The Daily Graphic is of the view that there must be opportunities to retrain those who work in the existing value chain of these filling stations for their absorption into the CRM processes such as the bottling plants or distribution chains, especially in new opportunities under the CRM, such as health and safety training and monitoring of the value chain.

The Daily Graphic is happy to note that the concerns of users of LPG as to whether they could buy any quantity of the product they could afford, and exchange of their cylinders have been addressed.

Those who own cylinders will exchange them for new ones from bottling plants and these will come in a variety from 3kg, 6kg, 14.5kg, 15kg and so on.

Cylinders will be maintained and monitored at every opportunity when they go back to the bottling plants to be refilled.

They will either pass the test, be rejected for refurbishment or scrapped.

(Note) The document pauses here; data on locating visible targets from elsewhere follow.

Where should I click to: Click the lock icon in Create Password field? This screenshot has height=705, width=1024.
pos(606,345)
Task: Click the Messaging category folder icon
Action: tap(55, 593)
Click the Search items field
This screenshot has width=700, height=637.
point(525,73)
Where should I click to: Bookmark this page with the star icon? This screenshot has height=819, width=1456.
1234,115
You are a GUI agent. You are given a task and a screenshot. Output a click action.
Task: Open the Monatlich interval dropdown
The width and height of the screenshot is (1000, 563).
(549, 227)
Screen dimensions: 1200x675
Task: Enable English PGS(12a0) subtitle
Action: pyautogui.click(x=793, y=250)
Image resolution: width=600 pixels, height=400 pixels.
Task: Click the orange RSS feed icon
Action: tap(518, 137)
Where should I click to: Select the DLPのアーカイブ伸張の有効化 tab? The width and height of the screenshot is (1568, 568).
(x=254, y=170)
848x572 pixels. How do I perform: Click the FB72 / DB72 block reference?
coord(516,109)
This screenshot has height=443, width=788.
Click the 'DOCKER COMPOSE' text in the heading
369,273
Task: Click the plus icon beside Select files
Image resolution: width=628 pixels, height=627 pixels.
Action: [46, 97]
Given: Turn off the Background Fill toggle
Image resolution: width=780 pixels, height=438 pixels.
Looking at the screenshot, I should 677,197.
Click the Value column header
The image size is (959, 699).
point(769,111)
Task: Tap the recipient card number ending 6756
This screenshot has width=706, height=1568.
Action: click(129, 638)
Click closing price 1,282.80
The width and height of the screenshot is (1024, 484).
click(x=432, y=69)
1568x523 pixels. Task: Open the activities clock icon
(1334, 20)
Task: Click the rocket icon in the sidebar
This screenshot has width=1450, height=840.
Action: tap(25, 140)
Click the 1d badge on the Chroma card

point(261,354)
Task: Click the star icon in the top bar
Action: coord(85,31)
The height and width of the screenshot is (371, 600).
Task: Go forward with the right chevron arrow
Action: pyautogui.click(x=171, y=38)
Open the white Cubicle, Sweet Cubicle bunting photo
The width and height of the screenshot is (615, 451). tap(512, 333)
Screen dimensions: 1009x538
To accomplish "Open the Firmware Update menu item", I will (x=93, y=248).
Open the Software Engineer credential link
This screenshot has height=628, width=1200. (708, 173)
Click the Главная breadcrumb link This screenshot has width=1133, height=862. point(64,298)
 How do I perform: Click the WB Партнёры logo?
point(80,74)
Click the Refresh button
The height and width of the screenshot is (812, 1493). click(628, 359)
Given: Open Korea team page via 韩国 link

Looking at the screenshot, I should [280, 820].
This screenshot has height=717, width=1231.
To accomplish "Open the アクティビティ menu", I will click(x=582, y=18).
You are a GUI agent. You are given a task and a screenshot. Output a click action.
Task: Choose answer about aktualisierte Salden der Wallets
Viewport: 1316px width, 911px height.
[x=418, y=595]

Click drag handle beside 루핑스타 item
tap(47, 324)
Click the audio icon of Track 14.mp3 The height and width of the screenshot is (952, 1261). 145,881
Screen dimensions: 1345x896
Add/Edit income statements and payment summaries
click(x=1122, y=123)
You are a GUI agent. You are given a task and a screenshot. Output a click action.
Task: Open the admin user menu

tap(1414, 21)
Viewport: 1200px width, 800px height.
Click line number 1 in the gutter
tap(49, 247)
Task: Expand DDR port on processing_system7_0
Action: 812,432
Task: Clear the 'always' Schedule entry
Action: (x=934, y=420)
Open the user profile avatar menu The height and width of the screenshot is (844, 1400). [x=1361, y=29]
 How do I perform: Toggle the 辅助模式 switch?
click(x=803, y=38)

This gives the consumer protection from leaky and damaged cylinders.

The various sizes of cylinders provide the consumer a variety to choose from depending on affordability. 

The Daily Graphic notes that the price of gas will not be affected under the policy, with the likelihood of standard prices across the board under the CRM.

That is good news.

The NPA has also promised continued consultation and public education to engage better on the policy and come out with full information as the rollout begins, particularly on the report of the pilot, lessons learnt and how they could be incorporated into the phased-out implementation to start next month.

The Daily Graphic expects collaboration and further engagement between the NPA and its key stakeholders to ensure a successful rollout. 

It is also important for the NPA to clarify other concerns raised since the announcement.

Although gas explosions have necessitated a more stringent regulation, the problem still occurs in homes.

And we think the introduction of new cylinders and maintenance of same will go a long way to sanitise the sector and safeguard households.

But we urge the NPA to expand its sensitisation, especially in communities with information on safety in the use of gas.

We all need assurances from the NPA to make the CRM a success.